Excluding pictures, transcribe precisely the lines from the one containing "This screenshot has height=768, width=1024." to the final line of the listing below, inclusive, and nothing more.
++++++++
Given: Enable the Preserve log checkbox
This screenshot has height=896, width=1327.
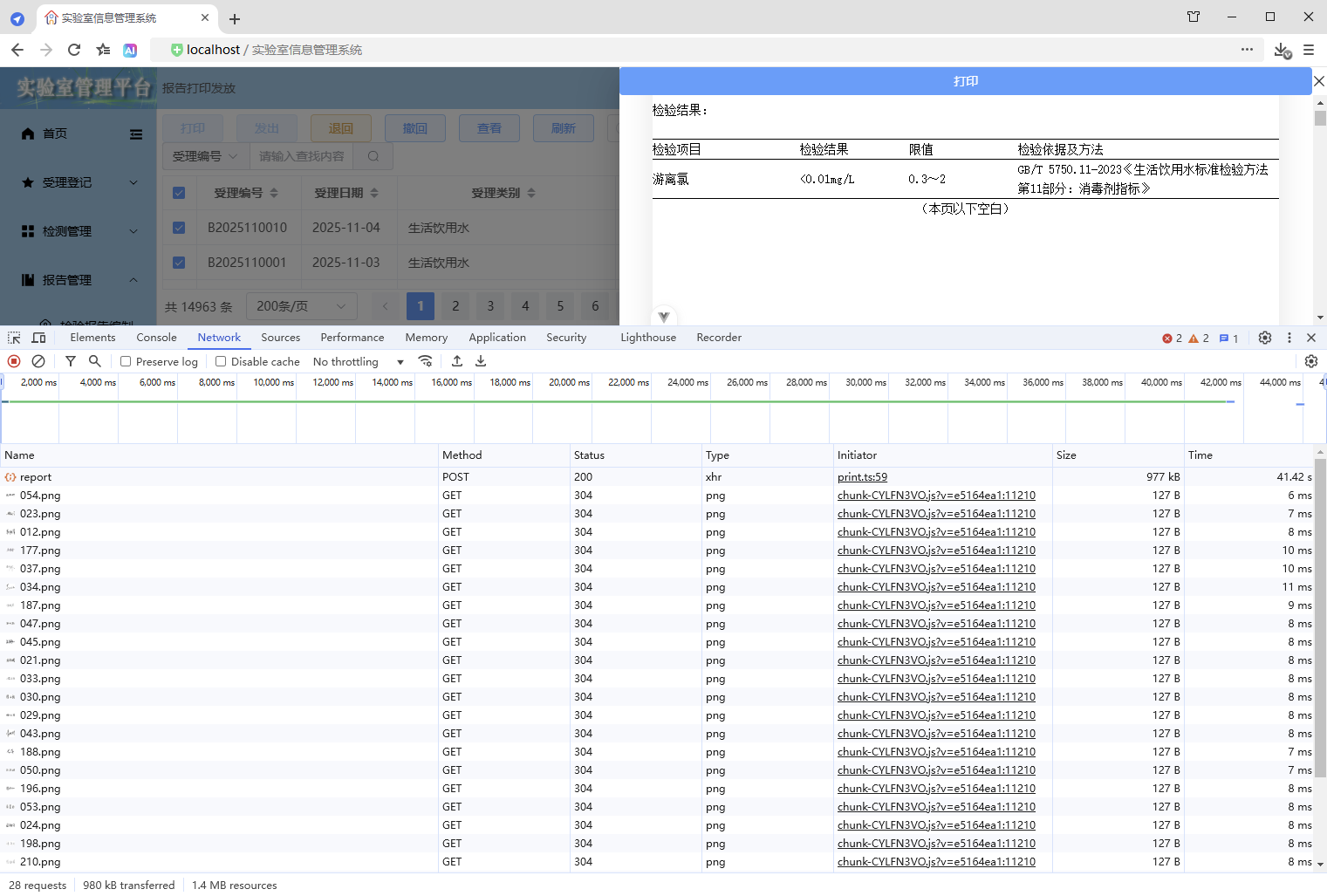Looking at the screenshot, I should coord(126,360).
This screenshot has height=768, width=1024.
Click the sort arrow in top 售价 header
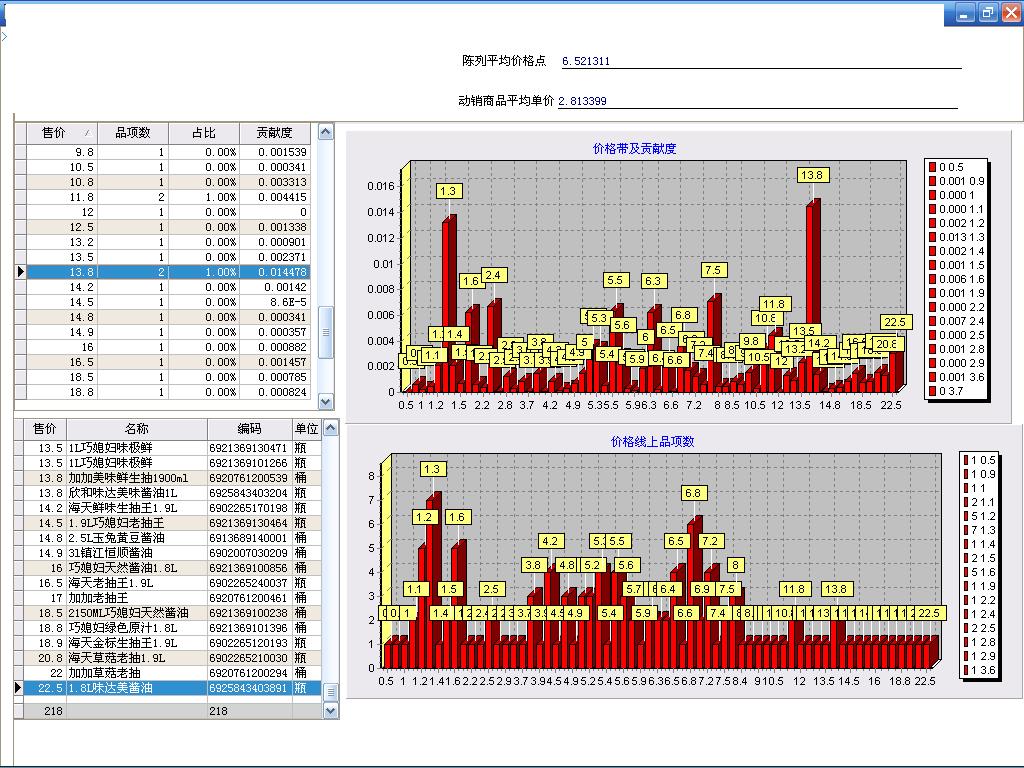(86, 133)
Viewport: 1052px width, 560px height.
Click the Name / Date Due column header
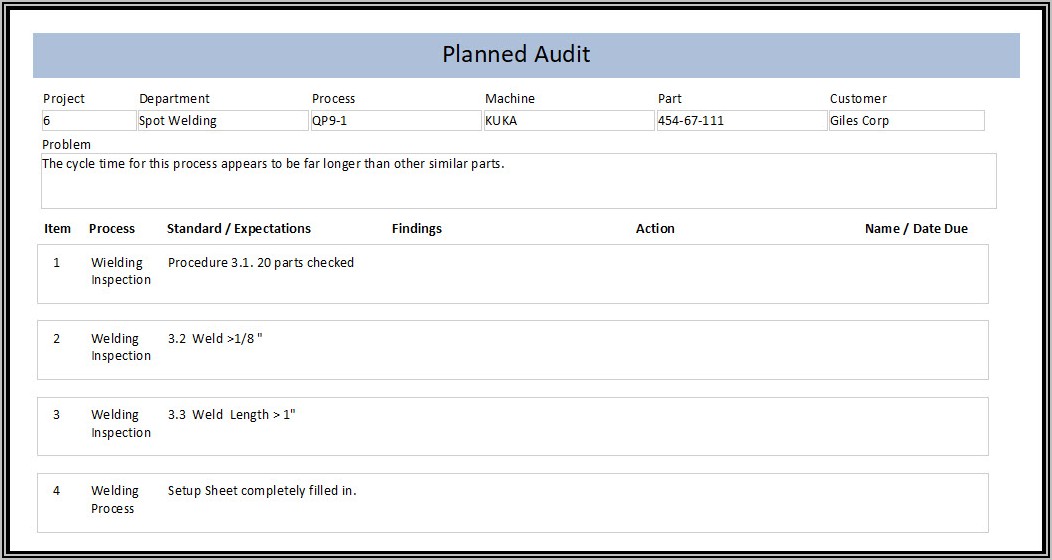tap(915, 229)
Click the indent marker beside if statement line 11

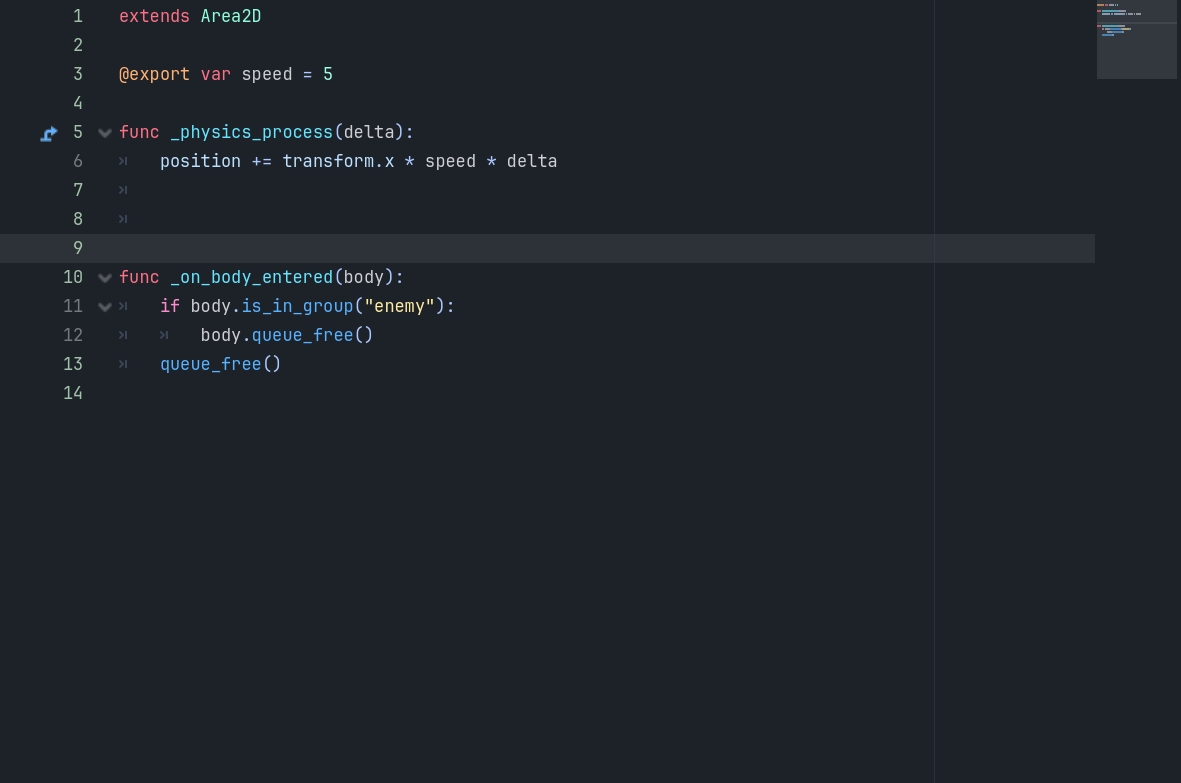(x=122, y=306)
++++++++
## [Answer section]
This screenshot has height=768, width=1024.
Click the sort arrow in top 售价 header
(86, 133)
Viewport: 1052px width, 560px height.
Click the Name / Date Due column header
tap(915, 229)
Click the indent marker beside if statement line 11

(x=122, y=306)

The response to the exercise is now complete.